ART. 1164. Lorsque, dans un contrat, on a exprimé un cas pour l'explication de l'obligation, on n'est pas censé avoir voulu par là restreindre l'étendue que l'engagement reçoit de droit aux cas non exprimés.

124. Ainsi, un enfant s'engage chez un maître dont la profession peut se décomposer en plusieurs états secondaires et à la connaissance de laquelle on ne peut s'élever qu'après avo traversé différentes étapes. Il s'agit, par exemple, d'un ébéniste : si la convention s'explique seulement sur l'état secondaire de menuisier, il ne faudra point en restreindre l'étendue à l'énonciation de cette profession mais l'appliquer aussi aux différents états qui sont du ressort de l'ébénisterie; ainsi à la peinture, à la serrurerie, à la dorure, etc...

123. — On ne nous reprochera pas, nous l'espérons, d'avoir fait suivre chacun des articles qui précèdent d'exemples, d'explications et de commentaires. Nous nous sommes volontiers livré à ce travail parce qu'il a l'avantage de nous faire connaître bon nombre d'espèces qui sont du domaine de la pratique.
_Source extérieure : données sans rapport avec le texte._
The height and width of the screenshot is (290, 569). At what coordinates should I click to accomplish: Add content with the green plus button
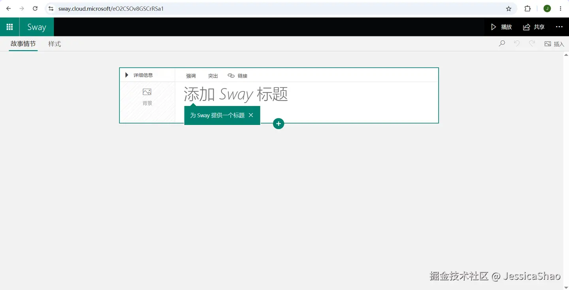pyautogui.click(x=279, y=124)
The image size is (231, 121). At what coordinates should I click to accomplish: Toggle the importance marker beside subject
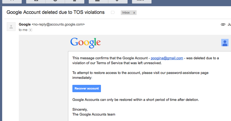click(x=113, y=13)
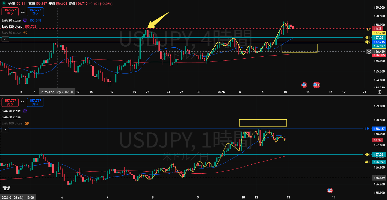The image size is (387, 200).
Task: Click the SMA 20 refresh icon in 4-hour chart
Action: coord(25,20)
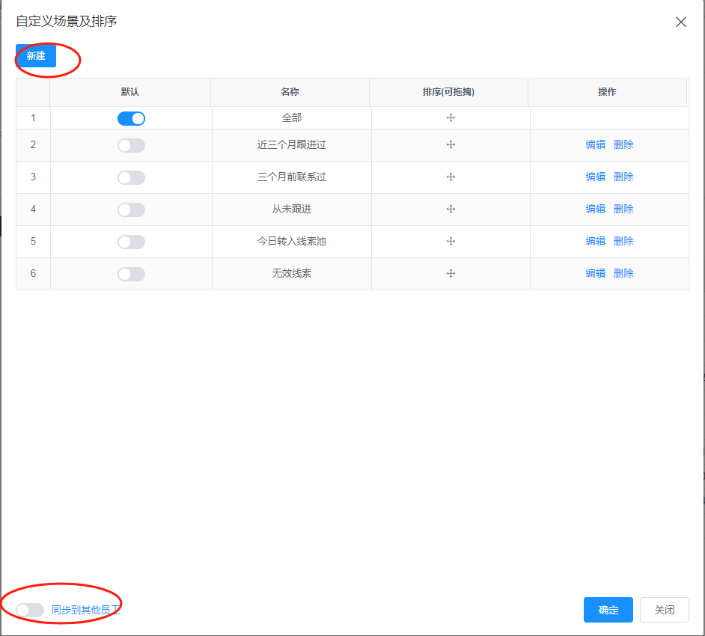Click drag-sort icon for 今日转入线索池 row

(x=451, y=242)
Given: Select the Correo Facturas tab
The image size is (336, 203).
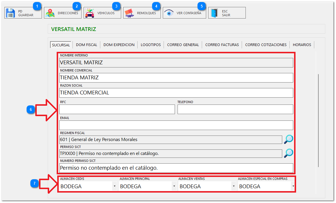Looking at the screenshot, I should click(222, 45).
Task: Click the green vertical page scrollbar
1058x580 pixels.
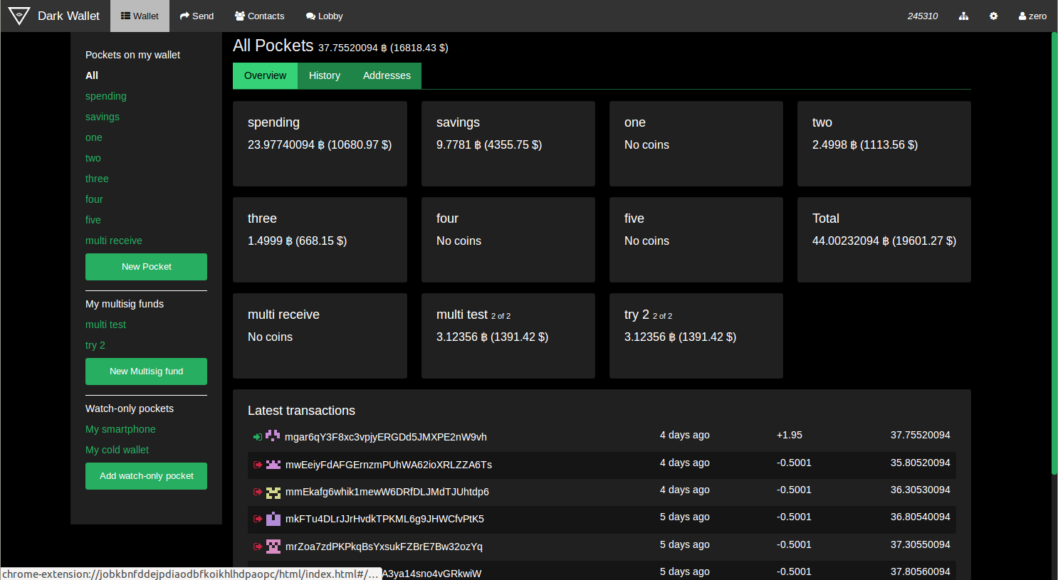Action: 1054,253
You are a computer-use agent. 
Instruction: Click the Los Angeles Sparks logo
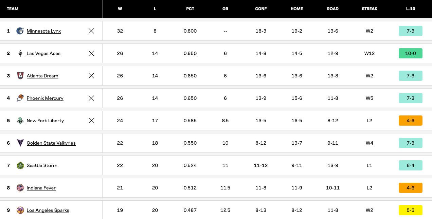coord(20,210)
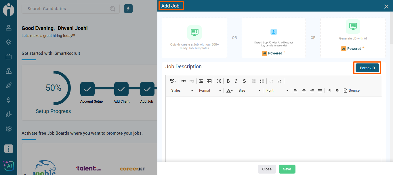This screenshot has width=393, height=175.
Task: Click the Parse JD button
Action: click(367, 68)
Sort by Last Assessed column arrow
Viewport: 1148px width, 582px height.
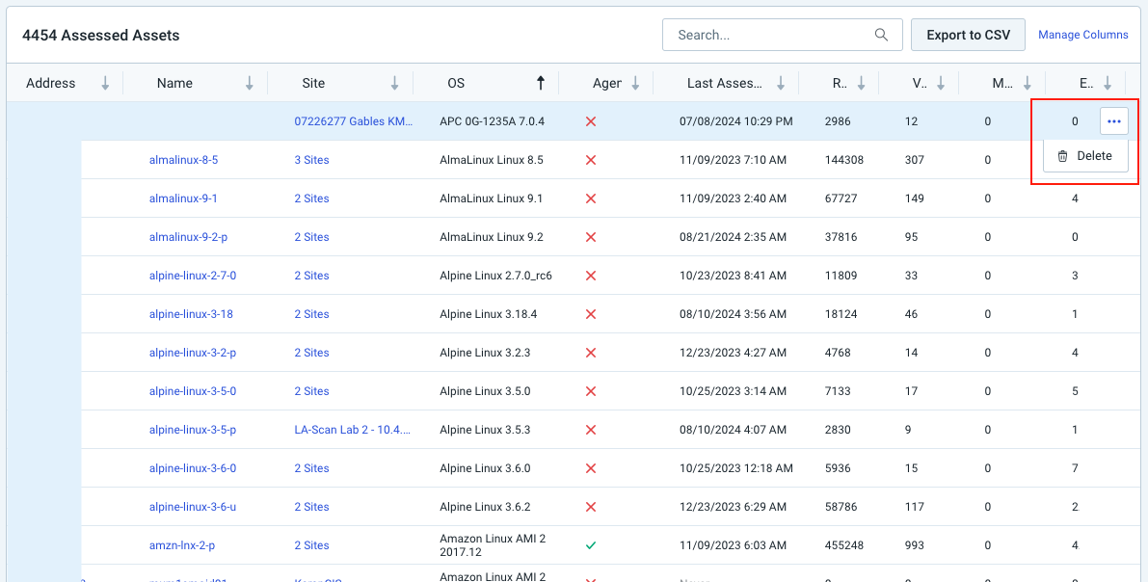(x=781, y=84)
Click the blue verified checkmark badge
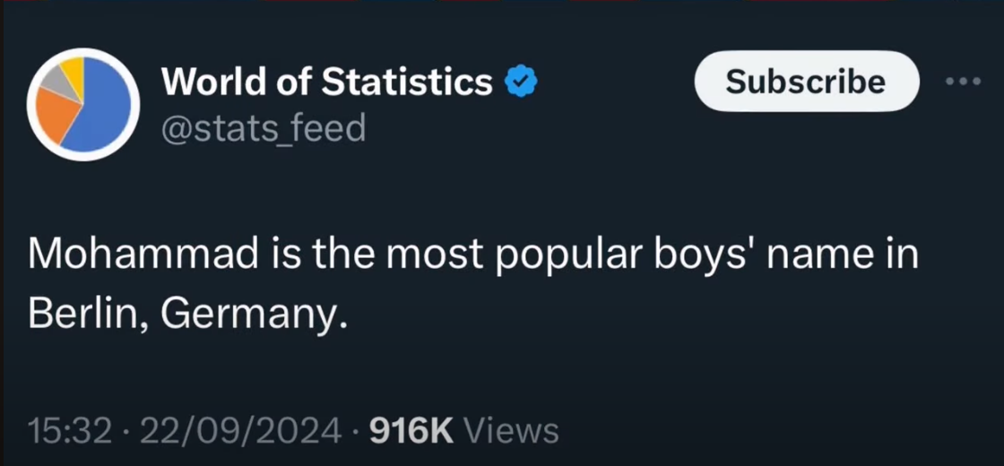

Si nous n'avions pas cru devoir quitter le terrain sûr de la théorie, nous nous serions empressé de condenser le sens de tous ces articles, et de les résumer au moyen de cette règle générale de l'article 1156 qui les précède et les domine tous, « qu'on doit, dans les conventions, rechercher quelle a été la commune intention des parties plutôt que s'arrêter au sens littéral des

termes. >>

CHAPITRE IV.

DES CONDITIONS DU CONTRAT.

126. Division du CHAPITRE IV.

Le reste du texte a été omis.